A Situation-Aware Access Control Framework for Contact Tracing

Led by Zhiyuan Chen, Ph. D.

Zhiyuan Chen is currently a Professor in the Department of Information Systems at University of Maryland Baltimore County. The goal of his research is to help the society better utilize and protect data and information, and mitigate the increasing risks introduced by technologies that collect and analyze massive data. He has been working on the following four areas recently: 1) privacy-preserving data mining where he proposes domain specific privacy preserving techniques, especially for anonymizing network trace data and healthcare data; 2) cyber security where he proposes situation-aware access control in federated systems and methods making machine-learning algorithms more robust to adversary attacks; 3) data navigation and exploration where he investigates novel machine learning based search and navigation techniques to help users find relevant information; 4) big data where he proposes novel methods to tune and optimize complex big data applications.


The goal of the REU project is to develop a situation-aware access control framework for contact tracing of a contagious disease such as Covid-19. Contact tracing is extremely important but often falls short due to lack of available contact tracers. Thus there is a great need to automate parts of the contact tracing process to save required human resources. However automatic contact tracing requires collaboration of multiple organizations to share highly sensitive data such as location data, financial transactions, passenger lists that can help identify people in close contact with someone diagnosed with the disease.

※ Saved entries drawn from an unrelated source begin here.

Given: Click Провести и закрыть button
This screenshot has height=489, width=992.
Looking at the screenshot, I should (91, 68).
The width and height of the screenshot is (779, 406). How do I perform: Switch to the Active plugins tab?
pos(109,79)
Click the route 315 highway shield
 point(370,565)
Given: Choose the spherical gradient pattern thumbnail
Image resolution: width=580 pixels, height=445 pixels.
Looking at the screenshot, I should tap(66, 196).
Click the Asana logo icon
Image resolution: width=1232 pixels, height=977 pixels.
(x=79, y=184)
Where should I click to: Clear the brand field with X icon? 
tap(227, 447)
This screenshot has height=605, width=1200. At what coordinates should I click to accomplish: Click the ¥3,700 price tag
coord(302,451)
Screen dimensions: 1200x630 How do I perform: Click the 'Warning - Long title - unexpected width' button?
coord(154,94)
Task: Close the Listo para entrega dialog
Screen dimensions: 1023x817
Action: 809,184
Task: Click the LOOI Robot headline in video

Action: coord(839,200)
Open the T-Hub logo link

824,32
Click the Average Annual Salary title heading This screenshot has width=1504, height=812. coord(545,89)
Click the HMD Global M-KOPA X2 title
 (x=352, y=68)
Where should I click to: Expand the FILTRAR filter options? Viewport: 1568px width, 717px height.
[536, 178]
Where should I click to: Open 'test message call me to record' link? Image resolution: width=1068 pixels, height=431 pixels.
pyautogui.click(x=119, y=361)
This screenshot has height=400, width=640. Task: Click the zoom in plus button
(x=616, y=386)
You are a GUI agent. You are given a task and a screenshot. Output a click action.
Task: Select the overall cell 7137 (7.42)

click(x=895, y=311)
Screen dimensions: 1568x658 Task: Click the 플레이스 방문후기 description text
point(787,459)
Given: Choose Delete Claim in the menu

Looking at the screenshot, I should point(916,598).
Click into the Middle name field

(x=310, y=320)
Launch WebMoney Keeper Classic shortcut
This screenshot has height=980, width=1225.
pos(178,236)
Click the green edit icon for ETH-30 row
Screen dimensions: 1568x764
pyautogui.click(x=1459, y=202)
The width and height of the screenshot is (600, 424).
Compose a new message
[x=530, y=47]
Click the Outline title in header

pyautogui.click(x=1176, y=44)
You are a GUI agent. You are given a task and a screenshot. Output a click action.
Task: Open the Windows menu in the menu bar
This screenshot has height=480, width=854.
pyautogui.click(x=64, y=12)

Strong privacy protection is essential for success of such efforts. Traditional privacy protection methods such as differential privacy focus on hiding identities of individuals but preserve aggregated patterns or statistics, but contact tracing requires preserving some sort of identities of individuals (e.g., whom the person is in close contact with). Individual organizations often have their own privacy protection techniques but such solution is piecemeal and ignores collaboration between organizations. Dr. Chen plans to address one essential issue in this challenge: a situation-aware access control framework in such collaborative environment. There are three novelties of the proposed approach: (i) The solution is flexible as access control decisions are made based on dynamic situations (e.g., whether and when a person is tested positive or whether a person displays certain symptoms); (ii) Proposed solution can be easily deployed (crucial as fighting disease is time critical) and tightly integrated with widely used SPAQRQL federated query interface by dynamically rewriting federated queries; (iii) The solution is highly scalable over possibly poor network connection. This work is built on a paper accepted at a top conference. Dr. Chen plans to supervise an undergraduate student to achieve two aims in 10 weeks: (a) build a more complete ontology that represents contact tracing tasks. The ontology will be general enough that it can extended to multiple diseases, (b) Improve efficiency of a preliminary system by implementing caching (crucial for poor network connection) and more advanced query optimization. At the end of the study the student will also have domain experts to validate the ontology and test performance of improved system.